Prolog

Daiki menenggak entah gelas wiski yang keberapa malam itu. Kepalanya terasa berat dan indra perasanya kebas. Namun, ia tetap memaksa bartender untuk membuatkannya segelas lagi. Meski sudah berusia dua puluh dua tahun, baru kali ini Daiki mengerti alasan mengapa sebagian orang ketagihan minum-minum. Ia menikmati sensasi yang menumpulkan pikiran dan emosinya, meredakan sakit yang kerap kali menyiksa ketika ia sedang sadar.

Ia menumpukan pipi pada kedua lengan yang dilipat di atas meja bar. "Ayolah, kau pe … pedi ... pelit sekali," ujarnya dengan artikulasi yang sudah tidak jelas. "Segelas lagi."

"Kau sudah terlalu mabuk.

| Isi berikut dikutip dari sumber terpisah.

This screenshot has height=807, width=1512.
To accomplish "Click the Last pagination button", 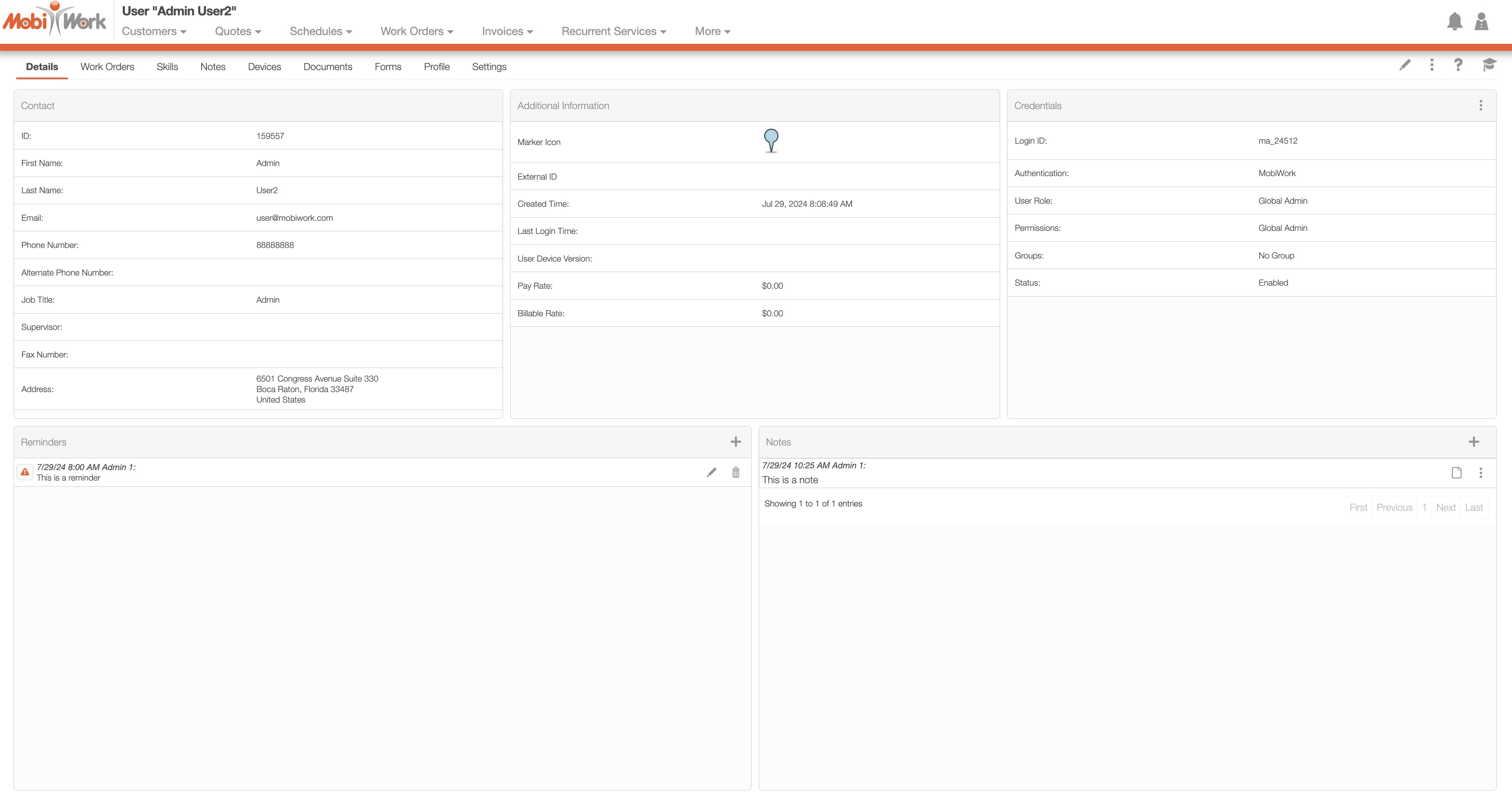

Ini sudah lewat tengah malam, siapa yang akan membawamu pulang nanti? Aku jelas tidak mau mengurusimu, Aomine-san," kata sang bartender, Takahashi, yang sudah sebulan ini terus melayani Daiki. "Cukup sekali saja kau merepotkanku."

"Cih. Aku ini ... pelanggan. Segelas lagiii …!"

"Hmm, berhubung aku hanya bekerja di sini, sebenarnya aku tidak begitu peduli kau akan kembali atau tidak kemari."

Daiki menyipitkan mata. Takahashi memang bartender paling kurang ajar. Bukannya Daiki mengenal bartender lain untuk membandingkan sifat mereka, tapi ia yakin karena Aomine Daiki selalu benar. Ah, tidak, tidak, ia jadi terdengar seperti Akashi. Semabuk apa pun ia, mengingat Akashi masih membuat dirinya sedikit merinding.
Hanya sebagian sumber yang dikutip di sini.